City Council Holds Hearing to Discuss Rent Relief for Residents, Businesses

The Boston City Council Committee on Housing and Community Development held a hearing on April 17 to discuss rent relief for both residential and commercial tenants in properties owned by the City and the Boston Planning and Development Agency (BPDA). As many residents and commercial tenants face financial hardships due to COVID-19, the Council is hosting a series of meetings to discuss how they can help.

The hearing was held virtually via Zoom, and representatives from the BPDA and the Department of Neighborhood Development (DND) were on hand to testify and answer questions from the Council.

BPDA Director of Real Estate Devin Quirk said that the BPDA has launched a program that allows its tenants to defer payment to the BPDA, as “many commercial tenants have suffered revenue loss,” he said. The BPDA’s largest holdings are in the neighborhoods of Charlestown and South Boston.
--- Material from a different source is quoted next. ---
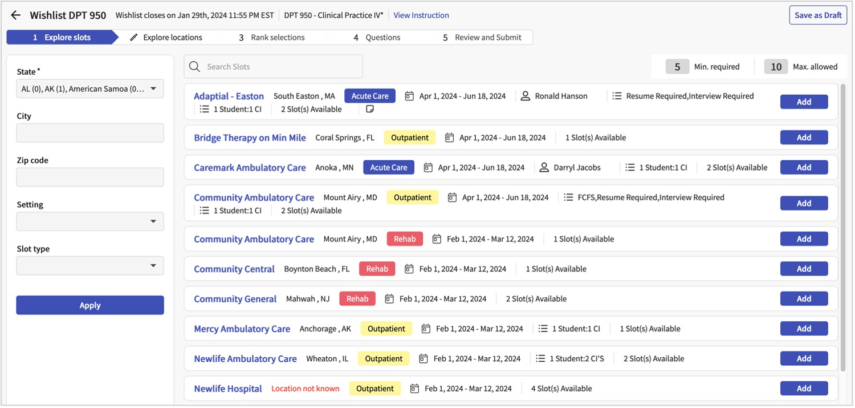The width and height of the screenshot is (855, 408).
Task: Open the Slot type dropdown
Action: [90, 266]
He said that the “majority” of BPDA owned properties are ground-leased and owners often have subleases. Tenants range from small local businesses to multi national companies, he said, and the BPDA’s form will “offer immediate rent relief” to those who fill out the form and are qualified.

“Each application is being reviewed by a committee of staff,” he said, and the BPDA is prioritizing small, local women and minority owned businesses.

The need-based form asks tenants to “document the hardship” they are facing, as well as provide information about things like tax returns and revenue impact. Tenants are also asked to propose what they think they need in terms of help.

“Right now, the application is for rent due in April, May, and June,” Quirk said. “We’re trying to make sure that those who really need the help get it.” He said that there would be a possible new application beyond June should it be necessary.

At minimum, the deferred payments would be due in Fiscal Year 2021 “spread across the whole 12 months.” He said that all tenants have multi-year leases “so we would entertain a multi-year deferment as well,” he added.

Quirk said that so far, 24 tenants have asked for applications, but the BPDA has not received all 24 forms back yet. The BPDA has 142 leases in all. “There are maybe 10 of those 142 that are multi-family residential buildings,” he said.

He added that the BPDA is also looking to offer assistance filling out the form for those who need it.

Donald Wright, Deputy Director of Real Estate Management and Sales for the DND said that the DND “will not be evicting or moving any of our licensees from DND property during this stop order.”

He said that when a request comes in, “we will make an immediate decision to defer payments with the only requirement to continue to carry liability insurance.”

To date, DND “has not had one request related to the current pandemic, and please know that the DND is committed to doing what we can to help businesses as stewards of these properties,” he added.

DND Housing Policy Manager Tim Davis said that only 13 of DND’s properties have commercial entities. Out of the 13 properties, they are a mix of small contractors, real estate developers, and some nonprofits.

The City Council, after asking questions of the panelists related to things like subtenants and clarifying questions to help them better understand the situation said they look forward to working with the BPDA and the DND on getting people the resources they need during this difficult time.

“We do have a lot of follow-up,” said Councilor Edwards, “and I do trust that we will be able to work with the DND and the BPDA to get the answers to those questions.”